:: READING TEXT ::
-- Opening Marker --

319 Chester Street, revisited

It took me longer than I planned to get around to this, but I said a while ago that I’d follow up on my post about 319 Chester Street. Better late than never, right?

So when they get to the consent calendar at the Council meeting, District 2 Councilmember Pat Kernighan is like “Okay. Let me see if I have this right. ”

  • This lot is worth $100,00.
  • We are giving the lot to the developer at no cost.
  • We are also providing the developer as much as $375,000 to build the house.
  • The total investment is therefore $475,000.
  • Then the house will be sold to someone who qualifies for affordable housing assistance.
  • Then the house will have affordability restrictions for 45 years.

Which is, well, a pretty good recap of the situation. Then she added that the idea of any house in that neighborhood selling for $475,000 seems unlikely, and that although the job training aspect of the proposal was appealing, the Council had not been given any quantifiable information about said training program, like how many people would be trained or how many hours they would work or anything like that.

So then District 3 Councilmember Nancy Nadel was like, “Well, I don’t know about the cost of the land, but I’ve been trying to make this happen for like five years. Sure, it’s possible that we won’t get all our money back, but if we’re going to take public property and put it in private hands, there has to be some public benefit, which is the reasoning behind the job training and affordable housing aspects to the plan.

So the first thing that popped into my mind when she was talking is that if it is taking you five years to figure out how to build one house on one City owned vacant lot, maybe that should be a sign that it isn’t meant to be. Right? Also, if we were to just sell the lot at a market price, it seems like there would be a public benefit to the transaction because we would get money from it that can be used to pay for services.

So then Pat Kernighan comes back and is like “Well, that’s all very admirable, but I’m concerned that we’re not going to be able to sell this house. Even if it wasn’t required to be affordable, $475,000 seems like a stretch. And why would anyone buy a house with affordability restrictions that limit their ability to benefit from appreciation when they can just get a normal house without all that for less money?”

-- Closing Marker --

:: WORK REQUEST ::
Can you carry on the post about the 319 Chester Street lot, starting right after its last sentence?

:: COLLECTED DATA ::
-- Opening Marker --

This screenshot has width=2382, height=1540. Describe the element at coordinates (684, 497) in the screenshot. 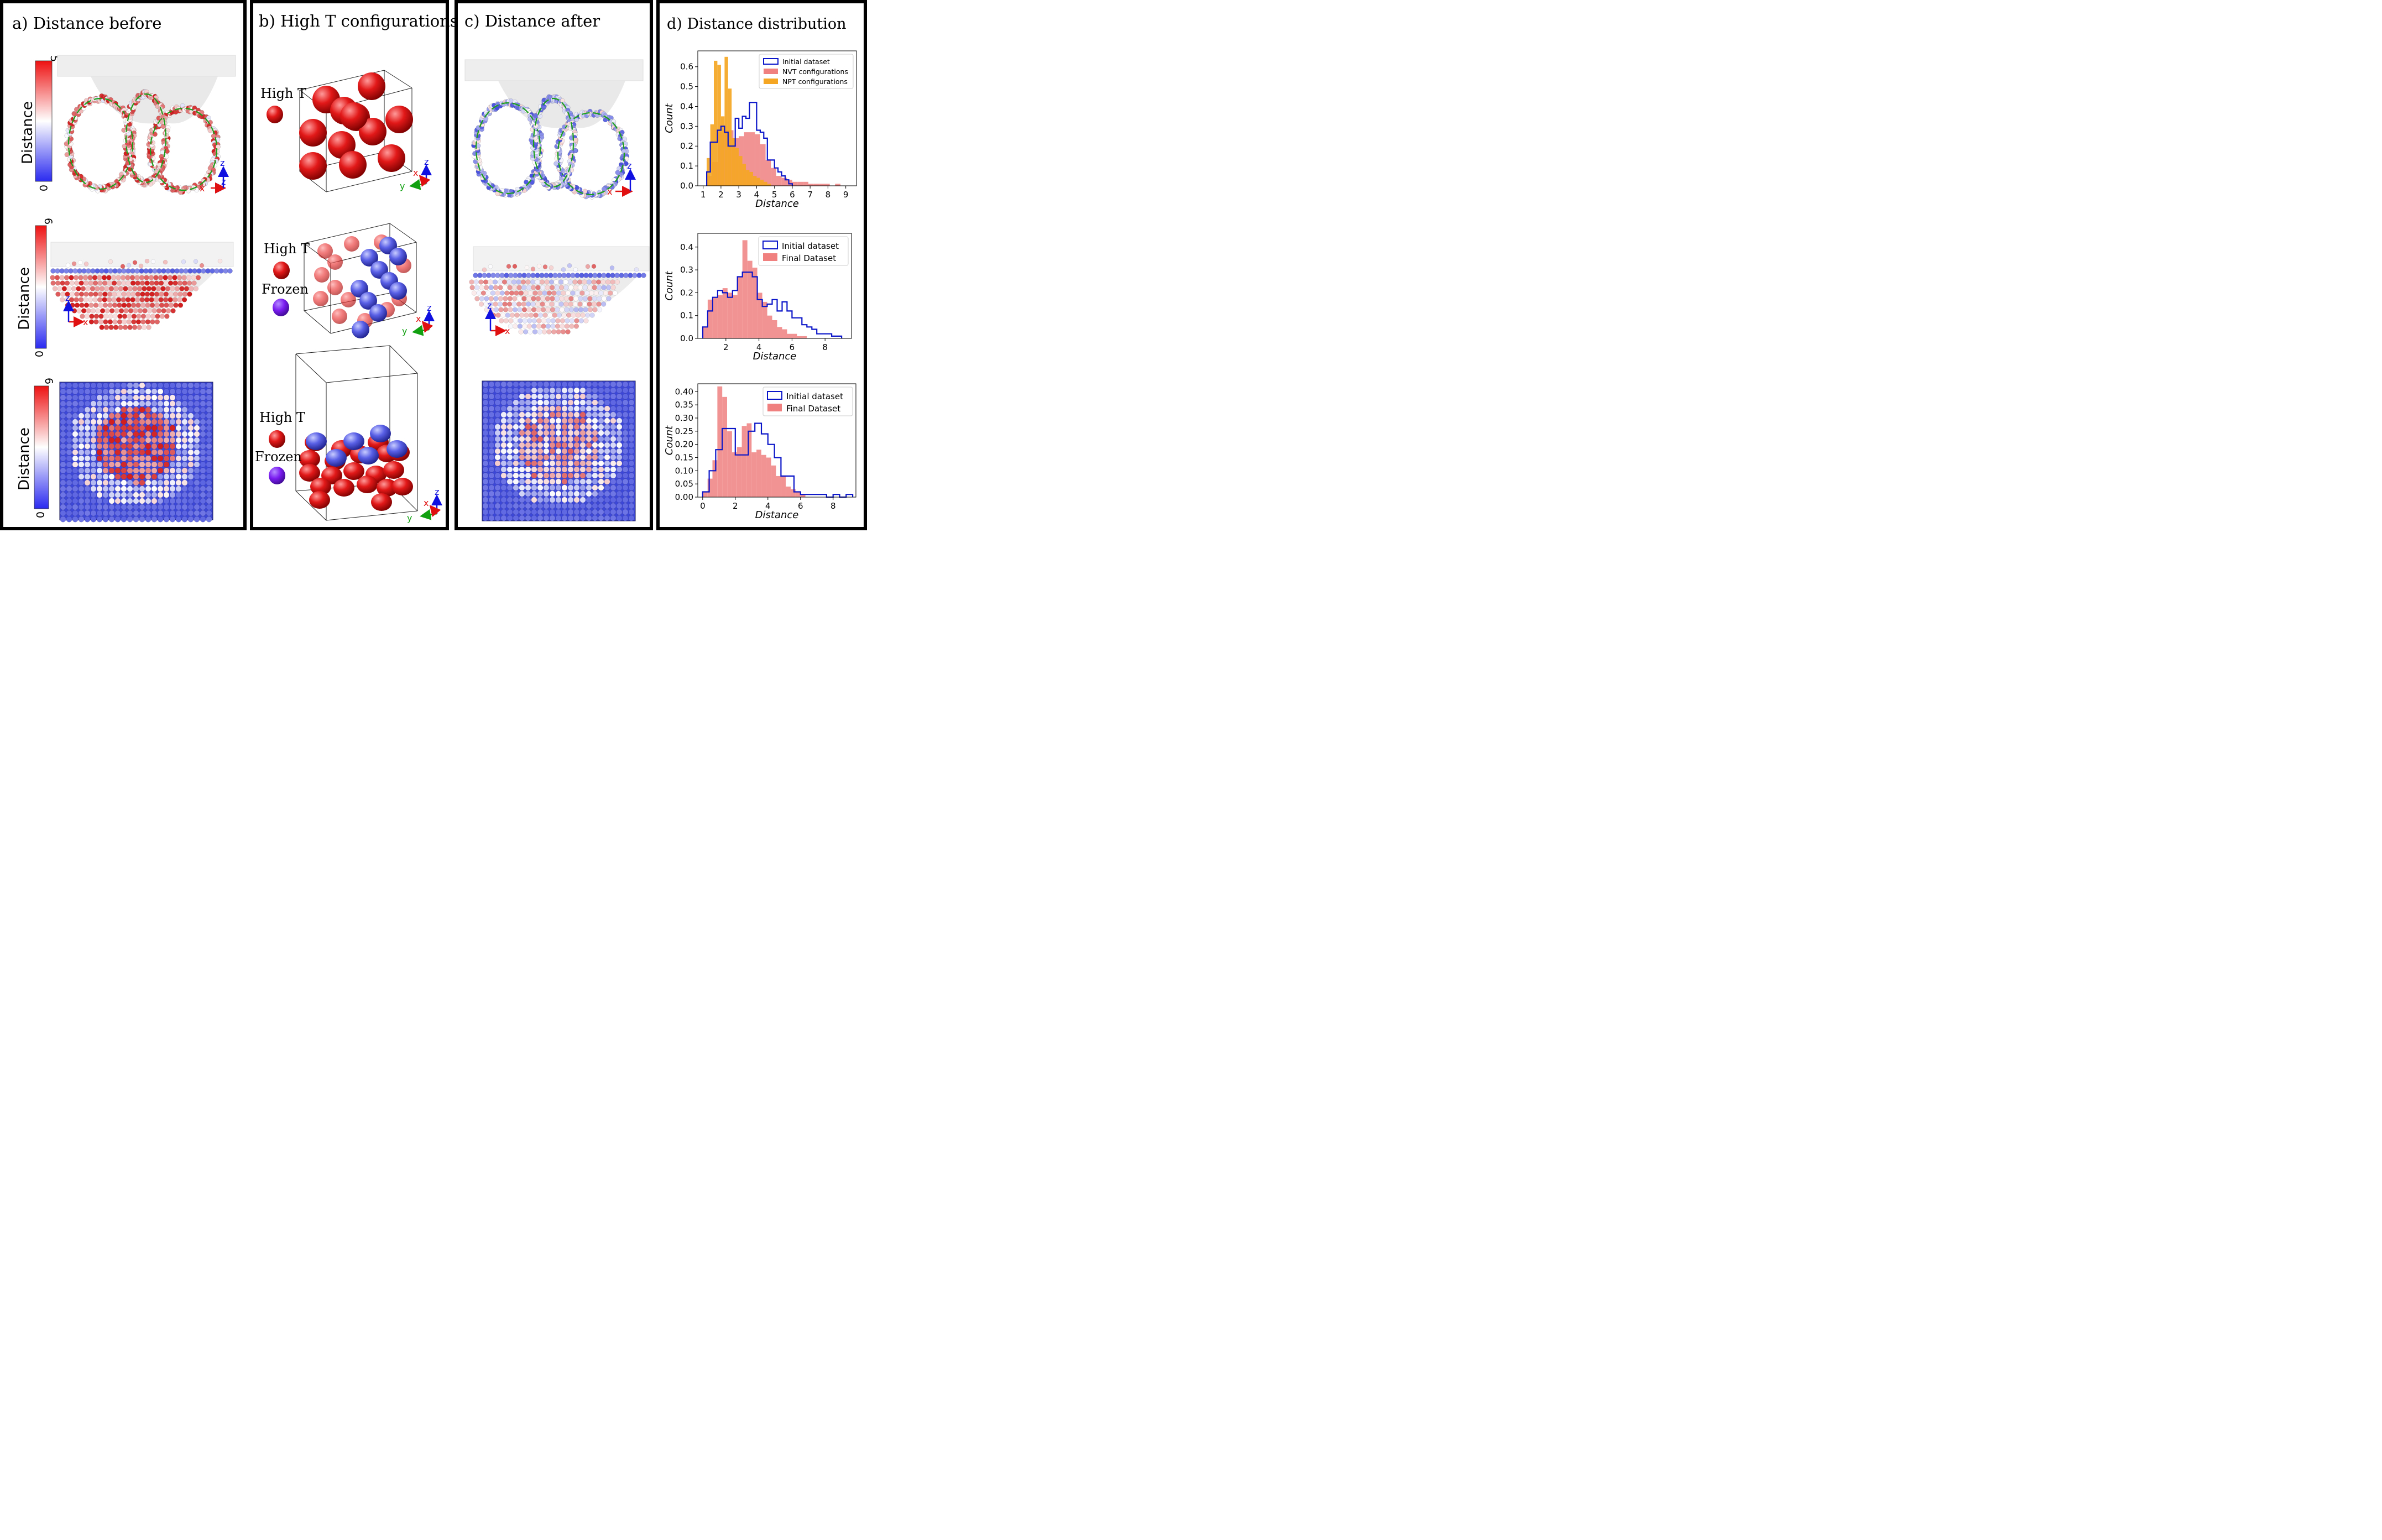

I see `y-tick-label: 0.00` at that location.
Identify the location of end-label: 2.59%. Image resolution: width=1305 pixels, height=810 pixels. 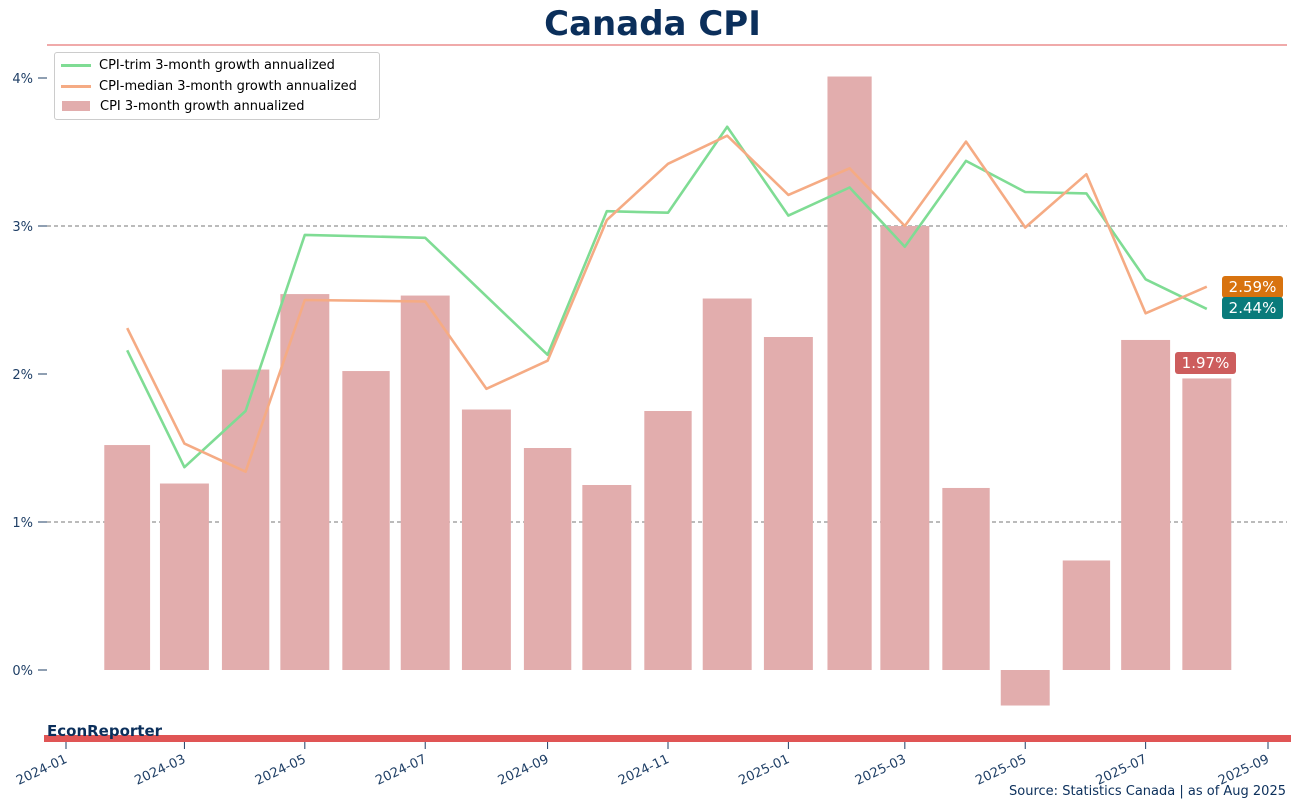
(1253, 287).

-- Closing Marker --

:: OUTPUT FOR THIS EXERCISE ::
Then she asked if staff was aware of any affordable housing anywhere in the city that had sold for $475,000, to which staff responded that there are non-affordable condos like half a mile away that have been listed for $400,000, and that since this house is going to be bigger than most of the other houses in the area, and because the neighborhood is so “centrally located” to downtown and various highways, that they expected to get a pretty good price for it.

And Pat Kernighan is all “Um…you do know that the way people normally figure out what property is worth is by looking at selling prices, not asking prices, right?” And staff was like “Oh, sorry. We don’t have any information about that.”

Nice.

So then, at-large Councilmember Rebecca Kaplan was like “Look, maybe you can sell this house for $475,000. Or you can sell it as affordable housing. But obviously not both. What is the price affordable to someone at 60% AMI anyway?”

And nobody knew!

I was pretty pleased with the conversation up to that point. But then District 6 Councilmember Desley Brooks is like “What am I missing? We own this property and we’re not doing anything with it right now. This seems like a great idea, why are we even discussing this?” And Rebecca Kaplan is all “Oh, I’m fine with us doing it for the job training if we remove the affordability requirement.” Which seemed odd to me, since nobody seemed to have any information about this training program.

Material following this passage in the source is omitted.